Among the entries below, count the lines containing the string "chevron". Only the count is needed.

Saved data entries
- Opening Delimiter -
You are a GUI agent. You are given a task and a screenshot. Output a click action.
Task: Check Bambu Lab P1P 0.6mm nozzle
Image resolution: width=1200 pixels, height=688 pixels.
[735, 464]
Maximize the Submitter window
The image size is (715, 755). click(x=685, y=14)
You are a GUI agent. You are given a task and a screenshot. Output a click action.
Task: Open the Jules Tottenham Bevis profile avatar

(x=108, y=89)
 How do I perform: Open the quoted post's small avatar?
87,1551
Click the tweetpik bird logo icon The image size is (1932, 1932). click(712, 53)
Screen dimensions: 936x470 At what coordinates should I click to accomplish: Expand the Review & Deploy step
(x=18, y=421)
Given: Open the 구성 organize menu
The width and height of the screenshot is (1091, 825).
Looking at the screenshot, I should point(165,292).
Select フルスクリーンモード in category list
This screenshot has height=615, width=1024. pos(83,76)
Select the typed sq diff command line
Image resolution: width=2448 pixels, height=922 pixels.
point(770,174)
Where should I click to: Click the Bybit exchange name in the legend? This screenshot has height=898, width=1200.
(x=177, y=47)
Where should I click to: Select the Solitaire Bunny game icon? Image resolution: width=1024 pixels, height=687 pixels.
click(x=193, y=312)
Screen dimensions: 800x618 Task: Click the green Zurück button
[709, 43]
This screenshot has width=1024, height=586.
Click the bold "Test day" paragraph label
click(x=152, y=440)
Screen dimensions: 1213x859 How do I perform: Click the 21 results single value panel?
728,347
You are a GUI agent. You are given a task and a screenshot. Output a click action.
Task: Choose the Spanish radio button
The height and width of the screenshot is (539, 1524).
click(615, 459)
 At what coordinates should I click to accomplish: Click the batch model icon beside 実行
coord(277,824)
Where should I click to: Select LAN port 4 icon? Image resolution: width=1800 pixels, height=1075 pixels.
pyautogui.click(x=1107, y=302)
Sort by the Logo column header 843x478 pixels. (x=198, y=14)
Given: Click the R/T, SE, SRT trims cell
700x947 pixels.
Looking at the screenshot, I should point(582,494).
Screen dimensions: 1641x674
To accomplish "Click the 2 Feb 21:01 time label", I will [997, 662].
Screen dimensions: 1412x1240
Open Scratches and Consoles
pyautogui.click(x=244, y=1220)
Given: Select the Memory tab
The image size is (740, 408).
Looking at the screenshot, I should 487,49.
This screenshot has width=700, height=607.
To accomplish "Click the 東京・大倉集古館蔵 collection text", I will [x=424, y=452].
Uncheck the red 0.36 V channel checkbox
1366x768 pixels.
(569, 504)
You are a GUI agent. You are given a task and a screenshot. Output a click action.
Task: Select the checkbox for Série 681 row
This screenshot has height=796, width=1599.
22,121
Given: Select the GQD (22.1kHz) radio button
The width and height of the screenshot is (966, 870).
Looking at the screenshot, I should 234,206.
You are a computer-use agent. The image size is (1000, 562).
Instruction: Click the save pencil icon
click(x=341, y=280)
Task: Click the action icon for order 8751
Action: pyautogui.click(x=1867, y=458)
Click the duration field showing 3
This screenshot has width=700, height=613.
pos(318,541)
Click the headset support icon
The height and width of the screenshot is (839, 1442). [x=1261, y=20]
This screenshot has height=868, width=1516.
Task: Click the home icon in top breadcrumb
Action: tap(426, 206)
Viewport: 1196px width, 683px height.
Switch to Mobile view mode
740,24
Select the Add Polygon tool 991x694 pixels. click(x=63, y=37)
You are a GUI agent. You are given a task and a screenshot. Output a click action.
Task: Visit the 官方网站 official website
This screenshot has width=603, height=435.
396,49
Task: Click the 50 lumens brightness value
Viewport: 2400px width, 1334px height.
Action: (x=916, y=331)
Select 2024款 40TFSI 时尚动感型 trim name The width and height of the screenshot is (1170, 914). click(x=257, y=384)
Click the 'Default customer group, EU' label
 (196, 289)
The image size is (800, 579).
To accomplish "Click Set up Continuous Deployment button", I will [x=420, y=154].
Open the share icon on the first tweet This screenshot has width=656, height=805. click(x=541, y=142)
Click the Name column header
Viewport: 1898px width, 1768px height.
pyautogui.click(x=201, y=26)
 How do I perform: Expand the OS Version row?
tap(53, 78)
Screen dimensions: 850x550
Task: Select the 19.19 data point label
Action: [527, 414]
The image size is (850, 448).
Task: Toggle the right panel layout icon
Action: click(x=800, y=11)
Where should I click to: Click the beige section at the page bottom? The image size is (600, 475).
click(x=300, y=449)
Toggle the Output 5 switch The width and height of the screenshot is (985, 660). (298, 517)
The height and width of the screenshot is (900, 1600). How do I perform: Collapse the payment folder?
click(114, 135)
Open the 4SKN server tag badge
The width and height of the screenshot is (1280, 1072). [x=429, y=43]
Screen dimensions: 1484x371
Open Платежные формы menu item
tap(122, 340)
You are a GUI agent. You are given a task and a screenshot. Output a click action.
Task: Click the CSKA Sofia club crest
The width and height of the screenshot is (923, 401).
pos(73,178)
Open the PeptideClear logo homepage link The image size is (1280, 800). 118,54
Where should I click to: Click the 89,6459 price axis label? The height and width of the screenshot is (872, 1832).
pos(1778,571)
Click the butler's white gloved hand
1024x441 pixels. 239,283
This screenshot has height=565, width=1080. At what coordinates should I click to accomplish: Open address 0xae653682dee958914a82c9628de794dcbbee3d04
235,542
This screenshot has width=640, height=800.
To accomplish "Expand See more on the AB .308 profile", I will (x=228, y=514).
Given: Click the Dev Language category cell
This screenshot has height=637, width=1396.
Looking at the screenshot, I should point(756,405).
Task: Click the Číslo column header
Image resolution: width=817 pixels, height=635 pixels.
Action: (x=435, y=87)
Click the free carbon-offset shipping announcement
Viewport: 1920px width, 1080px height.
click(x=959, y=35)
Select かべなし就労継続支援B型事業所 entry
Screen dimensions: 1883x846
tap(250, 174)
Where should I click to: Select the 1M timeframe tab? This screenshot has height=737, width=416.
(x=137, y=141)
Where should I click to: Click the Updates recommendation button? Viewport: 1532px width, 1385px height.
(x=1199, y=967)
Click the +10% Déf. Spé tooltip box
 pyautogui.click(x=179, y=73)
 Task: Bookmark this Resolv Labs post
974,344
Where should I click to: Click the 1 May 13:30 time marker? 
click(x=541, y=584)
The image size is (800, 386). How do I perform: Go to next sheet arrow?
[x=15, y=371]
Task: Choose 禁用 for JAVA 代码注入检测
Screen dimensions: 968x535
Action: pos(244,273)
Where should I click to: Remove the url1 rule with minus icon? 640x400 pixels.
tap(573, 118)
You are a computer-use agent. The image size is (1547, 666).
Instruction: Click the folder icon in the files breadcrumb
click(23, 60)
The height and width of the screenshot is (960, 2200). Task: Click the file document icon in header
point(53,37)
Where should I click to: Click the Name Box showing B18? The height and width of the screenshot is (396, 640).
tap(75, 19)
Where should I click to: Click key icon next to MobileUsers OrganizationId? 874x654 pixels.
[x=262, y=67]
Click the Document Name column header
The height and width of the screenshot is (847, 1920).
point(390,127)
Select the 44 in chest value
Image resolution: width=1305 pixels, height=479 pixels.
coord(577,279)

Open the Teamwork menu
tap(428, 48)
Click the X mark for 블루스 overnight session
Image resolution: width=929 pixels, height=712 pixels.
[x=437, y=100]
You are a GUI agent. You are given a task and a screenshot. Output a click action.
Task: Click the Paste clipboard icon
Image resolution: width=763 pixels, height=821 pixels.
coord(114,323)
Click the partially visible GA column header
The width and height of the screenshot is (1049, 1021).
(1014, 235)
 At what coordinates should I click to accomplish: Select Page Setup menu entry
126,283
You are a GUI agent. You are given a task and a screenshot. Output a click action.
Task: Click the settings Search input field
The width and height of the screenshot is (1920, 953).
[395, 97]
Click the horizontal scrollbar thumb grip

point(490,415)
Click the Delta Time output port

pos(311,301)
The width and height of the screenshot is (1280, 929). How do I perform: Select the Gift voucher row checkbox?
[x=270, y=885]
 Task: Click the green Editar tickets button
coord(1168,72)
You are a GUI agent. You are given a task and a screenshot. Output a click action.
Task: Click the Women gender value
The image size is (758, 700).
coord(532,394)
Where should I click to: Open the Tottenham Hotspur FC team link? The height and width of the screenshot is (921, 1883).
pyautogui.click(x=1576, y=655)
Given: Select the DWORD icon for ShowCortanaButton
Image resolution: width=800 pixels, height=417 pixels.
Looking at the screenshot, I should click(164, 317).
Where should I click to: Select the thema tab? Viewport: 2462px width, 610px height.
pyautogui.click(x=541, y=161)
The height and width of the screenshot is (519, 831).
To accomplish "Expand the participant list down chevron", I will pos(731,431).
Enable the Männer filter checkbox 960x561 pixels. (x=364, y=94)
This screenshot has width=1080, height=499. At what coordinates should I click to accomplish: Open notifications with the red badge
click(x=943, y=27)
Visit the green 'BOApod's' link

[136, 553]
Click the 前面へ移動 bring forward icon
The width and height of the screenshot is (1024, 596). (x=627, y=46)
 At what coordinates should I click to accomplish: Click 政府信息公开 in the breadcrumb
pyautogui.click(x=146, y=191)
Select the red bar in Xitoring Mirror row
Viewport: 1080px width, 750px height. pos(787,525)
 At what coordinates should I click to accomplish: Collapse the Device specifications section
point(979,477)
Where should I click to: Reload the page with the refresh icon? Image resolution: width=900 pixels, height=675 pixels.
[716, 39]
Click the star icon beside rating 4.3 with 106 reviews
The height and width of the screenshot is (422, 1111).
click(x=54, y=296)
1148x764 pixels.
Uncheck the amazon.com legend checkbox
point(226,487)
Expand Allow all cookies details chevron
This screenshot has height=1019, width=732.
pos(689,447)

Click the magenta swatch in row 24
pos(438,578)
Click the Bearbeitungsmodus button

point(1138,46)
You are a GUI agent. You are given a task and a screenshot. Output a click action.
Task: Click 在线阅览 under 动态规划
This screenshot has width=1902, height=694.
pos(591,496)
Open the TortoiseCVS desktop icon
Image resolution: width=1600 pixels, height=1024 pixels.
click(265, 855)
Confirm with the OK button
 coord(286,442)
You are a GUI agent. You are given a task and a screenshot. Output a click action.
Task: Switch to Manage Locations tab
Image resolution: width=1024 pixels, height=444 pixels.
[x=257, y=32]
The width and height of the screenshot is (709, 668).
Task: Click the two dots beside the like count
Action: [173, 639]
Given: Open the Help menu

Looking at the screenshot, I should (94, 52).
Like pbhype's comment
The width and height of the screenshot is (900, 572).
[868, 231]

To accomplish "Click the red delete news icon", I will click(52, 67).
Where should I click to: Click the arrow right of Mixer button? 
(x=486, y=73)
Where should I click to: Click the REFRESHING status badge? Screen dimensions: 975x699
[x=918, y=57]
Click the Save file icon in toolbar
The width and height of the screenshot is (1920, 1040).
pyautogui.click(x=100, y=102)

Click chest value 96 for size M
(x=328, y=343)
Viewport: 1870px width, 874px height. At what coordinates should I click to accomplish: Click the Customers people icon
- Closing Delimiter -
- _Answer area_
2